“Addiction Incorporated”
Is Smoke-Free Documentary
Reviewed by Shirrel Rhoades
Years ago I attended Wake Forest University, located in Winston-Salem, NC, home of the R.J. Reynolds Tobacco Co. The town had the whiff of tobacco in the air. During the winter, for some horticultural reason, the campus grounds were covered with a mulch of tobacco stems. When it snowed, the slush was as brown as if it had been poured from a spitoon. The students used to joke that this was the only college where you could get lung cancer just by walking across the campus.
We’ve always suspected tobacco was bad for our health, even though the tobacco companies’ didn’t make such research available to the public. And we knew it was addictive, simply from watching our friends fail to break their nicotine habits.
When Philip Morris hired Victor DeNoble as a drug researcher, he didn’t expect the outcome that he encountered. He isolated the ingredient in tobacco that made it addictive. This was good news for Marlboro, for it could now make cigarettes into an even more gotta-have joystick. But that elation turned around when DeNoble lived up to his name and led a national campaign to regulate this deadly industry. His 1994 Congressional testimony helped establish the first federal regulations on tobacco products.
“Addiction Incorporated” – currently puffing away at the Tropic Cinema – is a documentary about this early whistleblower.

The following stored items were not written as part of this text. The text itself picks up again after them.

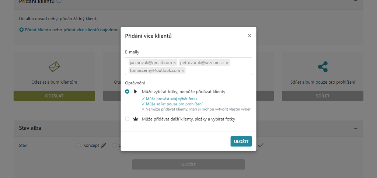Remove tomascerny@outlook.com email tag
The height and width of the screenshot is (178, 377).
tap(183, 70)
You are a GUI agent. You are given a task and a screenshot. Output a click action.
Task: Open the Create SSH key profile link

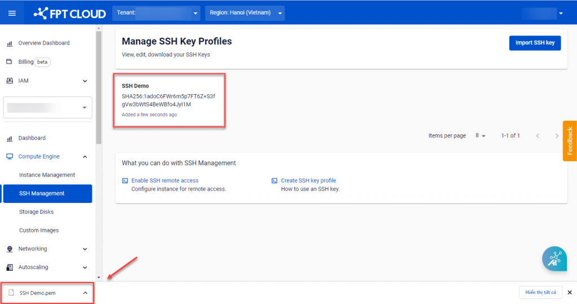coord(308,180)
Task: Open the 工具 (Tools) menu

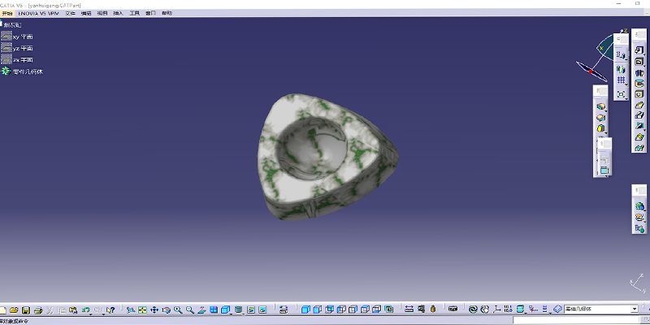Action: tap(135, 14)
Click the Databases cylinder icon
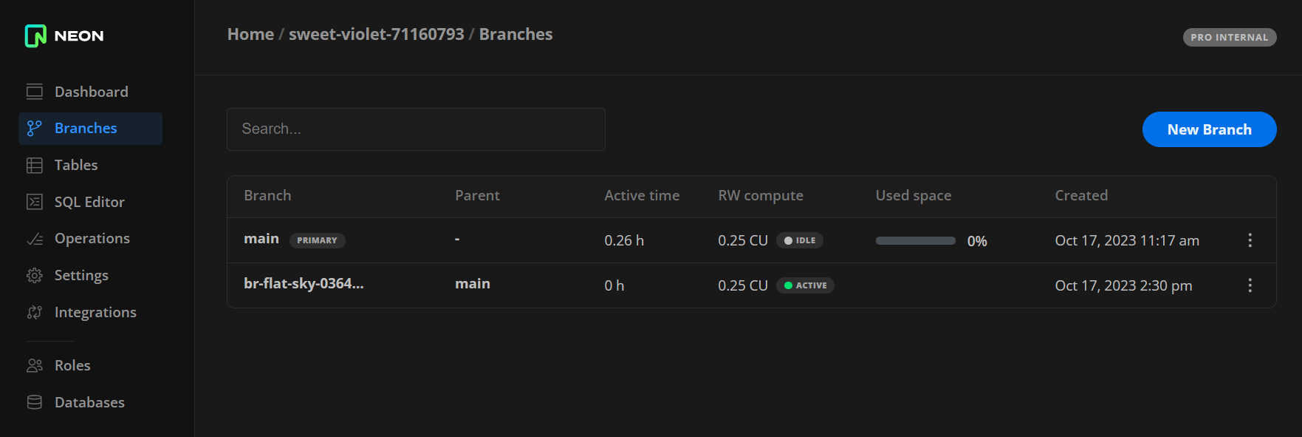Screen dimensions: 1302x437 coord(35,402)
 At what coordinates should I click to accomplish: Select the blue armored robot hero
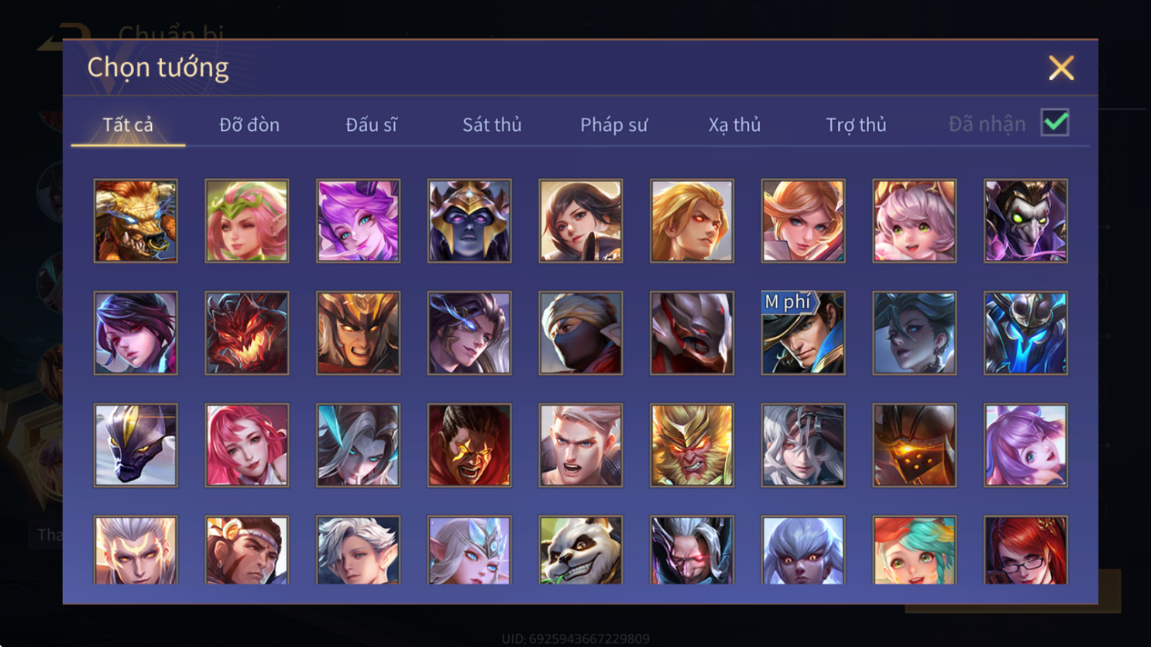click(x=1026, y=333)
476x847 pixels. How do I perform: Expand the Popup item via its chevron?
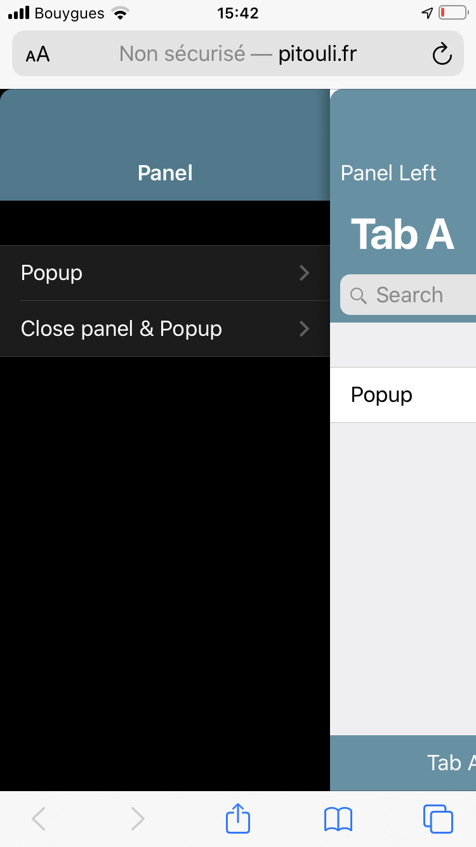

Directed by Charles Evans, Jr., this film gives us DeNoble’s transition from scientist to advocate and educator. Not as dramatic as “The Insider,” that Russell Crowe movie about whistleblowing tobacco exec Jeffery Wigand, this documentary takes a more educational approach.
The doc’s obligatory talking-head interviews are not intrusive, thanks to Victor DeNoble’s entertaining style, honed in the classroom, educating young people about the dangers of smoking.
Former U.S. Surgeon General C. Everett Koop once had me fly to Washington to discuss his plans to publish a health newsletter. The bearded physician was among the first to warn the public about the addictive nature of tobacco and as head of the United States Public Health Service Commissioned Corps instituted warning labels on cigarette packs. He told me he was pushing for a smoke-free America by 2000 – a year that’s come and gone without success. Although many smoke-free environments have been legislated, a 2007 Gallup poll reported that only 54% of Americans favored smoke-free restaurants, 34% favored smoke-free hotel rooms, and 29% favored smoke-free bars – making Dr. Koop’s goal difficult.
Victor DeNoble’s goal was simply “doing good with science.” He’s done that. Not only by refuting the 7 tobacco company CEO’s sworn testimony that nicotine wasn’t addictive, but in going on to educate kids about the dangers of drugs.
“It began in 1979 when I was contacted by Philip Morris Tobacco,” he tells the story. “They said they were havings some problems, maybe I might help them … that nicotine causes about 138,000 people to die every year from cardiovascular activity and brainstrokes. They wanted to remove nicotine from cigarettes and replace it with a drug that was equally addictive but a drug that wouldn’t cause the heart problems and brainstrokes.
“My job was to find a molecule that the rat’s brain would say, I like it, and the rat’s heart wouldn’t have any cardivascular problem with it.”
He did, but then he blew the whistle. To some, he was a turncoat; to others, a cult hero.
If “Addiction Incorporated” has a flaw, it’s in not being as brave as its protagonist. Victor DeNoble stood up to the tobacco industry. Glossing over details about shifting Congressional supporters and industry-friendly compromises, the film settles for a lightweight portrait of DeNoble, with a CliffsNotes approach to the true topic. The word cancer is not part of the film’s vocabulary. As the young director says, “I’m not a crusader.”
DeNoble discovered the link between tobacco and the pleasure center of the brain. Documentaries need to find their own links.